I stayed on that curb, glad I hadn’t left a minute earlier, and within just a couple minutes I got a message from Kevin. He didn’t explain what happened, but promised to meet me across from the garden in 15 minutes.
And he did. As it turned out, my few days in Monaco were among the best of my long trip through Europe, and Kevin was a blast. We spent three days touring the small country by afternoon and taking trips to French villages at night, eating home-cooked meals on the balcony facing the cliff-top palace, and staring out at the yachts and ships on the sea. It was idyllic—something from a film.
I’m friends with Kevin still, though I’ve never asked him why he didn’t answer me that day, or if he really planned to just leave me homeless in Monaco. What could I really gain from knowing? Nor did I learn what Carlos ultimately said to Kevin; all I gleaned was that he left a persuasive voicemail.

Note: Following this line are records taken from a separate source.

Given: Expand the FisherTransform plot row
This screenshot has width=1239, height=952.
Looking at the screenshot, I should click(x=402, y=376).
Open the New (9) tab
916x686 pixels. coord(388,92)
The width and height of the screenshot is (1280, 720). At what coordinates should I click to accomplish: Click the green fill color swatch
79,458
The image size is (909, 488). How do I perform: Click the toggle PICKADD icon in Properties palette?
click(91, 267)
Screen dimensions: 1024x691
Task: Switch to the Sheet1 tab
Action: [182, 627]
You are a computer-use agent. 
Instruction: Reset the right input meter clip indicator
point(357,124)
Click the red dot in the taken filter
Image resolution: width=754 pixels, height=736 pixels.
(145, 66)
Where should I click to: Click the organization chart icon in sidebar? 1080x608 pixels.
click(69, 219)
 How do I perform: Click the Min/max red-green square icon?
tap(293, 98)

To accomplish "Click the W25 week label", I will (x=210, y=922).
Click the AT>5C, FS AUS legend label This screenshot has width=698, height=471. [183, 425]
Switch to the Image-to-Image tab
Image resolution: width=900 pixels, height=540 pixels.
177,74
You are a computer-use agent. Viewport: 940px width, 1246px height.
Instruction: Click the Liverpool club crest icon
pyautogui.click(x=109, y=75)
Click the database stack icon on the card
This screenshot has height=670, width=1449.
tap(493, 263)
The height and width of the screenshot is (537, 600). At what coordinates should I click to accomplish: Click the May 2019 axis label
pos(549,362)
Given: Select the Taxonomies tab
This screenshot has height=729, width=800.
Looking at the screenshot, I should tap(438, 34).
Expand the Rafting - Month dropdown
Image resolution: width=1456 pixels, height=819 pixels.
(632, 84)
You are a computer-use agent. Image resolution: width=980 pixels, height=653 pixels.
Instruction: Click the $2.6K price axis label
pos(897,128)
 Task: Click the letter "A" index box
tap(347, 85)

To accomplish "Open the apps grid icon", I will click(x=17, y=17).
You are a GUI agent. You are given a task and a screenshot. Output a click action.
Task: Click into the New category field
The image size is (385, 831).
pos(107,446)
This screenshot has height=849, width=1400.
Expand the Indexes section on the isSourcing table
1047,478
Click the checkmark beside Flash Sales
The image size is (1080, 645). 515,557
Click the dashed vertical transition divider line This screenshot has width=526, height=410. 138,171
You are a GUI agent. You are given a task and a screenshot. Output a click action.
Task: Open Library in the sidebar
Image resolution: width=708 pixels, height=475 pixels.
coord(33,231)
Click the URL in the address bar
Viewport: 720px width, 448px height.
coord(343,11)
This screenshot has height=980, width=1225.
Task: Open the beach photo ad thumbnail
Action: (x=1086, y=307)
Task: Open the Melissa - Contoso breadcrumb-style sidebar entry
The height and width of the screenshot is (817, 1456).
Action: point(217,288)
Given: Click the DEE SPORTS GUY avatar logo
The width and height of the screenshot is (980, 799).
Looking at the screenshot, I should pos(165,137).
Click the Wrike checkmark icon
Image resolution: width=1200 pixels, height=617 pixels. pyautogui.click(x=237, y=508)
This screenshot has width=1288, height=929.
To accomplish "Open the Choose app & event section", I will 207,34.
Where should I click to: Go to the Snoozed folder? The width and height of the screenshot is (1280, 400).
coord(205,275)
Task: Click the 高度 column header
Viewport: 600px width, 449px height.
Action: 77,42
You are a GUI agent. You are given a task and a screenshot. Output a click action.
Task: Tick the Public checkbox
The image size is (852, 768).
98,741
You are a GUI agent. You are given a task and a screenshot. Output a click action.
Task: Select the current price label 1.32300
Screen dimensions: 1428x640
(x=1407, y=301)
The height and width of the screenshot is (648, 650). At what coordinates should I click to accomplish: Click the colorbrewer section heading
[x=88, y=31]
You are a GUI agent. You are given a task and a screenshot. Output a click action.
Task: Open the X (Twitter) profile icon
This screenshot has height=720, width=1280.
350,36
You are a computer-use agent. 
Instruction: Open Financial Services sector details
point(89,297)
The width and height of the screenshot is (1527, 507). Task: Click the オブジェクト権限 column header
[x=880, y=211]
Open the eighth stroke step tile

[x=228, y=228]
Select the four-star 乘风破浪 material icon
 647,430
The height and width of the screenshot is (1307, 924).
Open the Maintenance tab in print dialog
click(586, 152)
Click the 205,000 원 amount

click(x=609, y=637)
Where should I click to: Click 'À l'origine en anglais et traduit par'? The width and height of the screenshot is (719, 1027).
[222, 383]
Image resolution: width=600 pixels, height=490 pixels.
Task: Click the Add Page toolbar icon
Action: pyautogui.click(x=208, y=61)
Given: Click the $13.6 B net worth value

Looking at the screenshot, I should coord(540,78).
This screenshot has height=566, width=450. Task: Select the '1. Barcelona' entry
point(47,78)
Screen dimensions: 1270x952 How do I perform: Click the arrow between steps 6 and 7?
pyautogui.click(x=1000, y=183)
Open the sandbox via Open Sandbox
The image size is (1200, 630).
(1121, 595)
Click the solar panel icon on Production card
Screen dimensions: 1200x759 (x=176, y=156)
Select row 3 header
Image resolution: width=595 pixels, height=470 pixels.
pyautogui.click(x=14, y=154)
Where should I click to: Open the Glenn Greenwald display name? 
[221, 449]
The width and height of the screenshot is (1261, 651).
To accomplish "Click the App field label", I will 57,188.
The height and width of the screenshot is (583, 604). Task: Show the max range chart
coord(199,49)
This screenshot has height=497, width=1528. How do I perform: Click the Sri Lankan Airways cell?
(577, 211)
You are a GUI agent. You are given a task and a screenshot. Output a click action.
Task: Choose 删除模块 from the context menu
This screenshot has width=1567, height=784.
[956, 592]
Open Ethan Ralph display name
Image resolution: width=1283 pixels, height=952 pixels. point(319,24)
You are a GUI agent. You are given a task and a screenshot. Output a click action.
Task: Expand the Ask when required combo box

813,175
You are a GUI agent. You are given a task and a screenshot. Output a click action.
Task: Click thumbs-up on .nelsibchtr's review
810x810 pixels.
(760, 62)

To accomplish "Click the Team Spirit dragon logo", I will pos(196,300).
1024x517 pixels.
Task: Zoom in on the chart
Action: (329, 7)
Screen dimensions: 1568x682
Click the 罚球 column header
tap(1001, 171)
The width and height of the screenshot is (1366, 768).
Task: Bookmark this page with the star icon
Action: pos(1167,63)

But it doesn’t really matter. What mattered was that he recognized my situation and helped. It hadn’t dawned on me that friends afar could help me out; I was alone in Monaco and that’s all I could see. But Carlos, all the way in Lisbon, reminded me that one is never alone or out of options when one has a friend somewhere—anywhere—in the world.
And now I live with the very comforting knowledge that, no matter what happens, there will always be somewhere I can rest my head at the end of a day, even if I need a friend in Portugal to help me find it.
We all have a Carlos in our lives, even if we don’t realize it until we need him.
4 comments
Searched Monaco to learn more about it. Since I am actually homeless in my hometown, La Crosse, Wi. I typed homelessness in Monaco to see if there is anyone, I doubt it. Thank you for your article Brandon good to know you were able to meet up with Kevin. I myself been homeless here going on 3 yrs technically 5 years, not really by any choice of my own.
I’m a enthusiastic writer myself and hope to publish my first book once I am in a place I’m able to call home again, hopefully sooner than later!
Well, lesson to be learnt, don’t relly on Kevin again… I am not sure if I would have still kept him as a “friend”.
Nobody will ever read this comment but Carlos is a real saint.
Even though Kevin comes across as more foe than friend, this story was still really moving. You’re really lucky.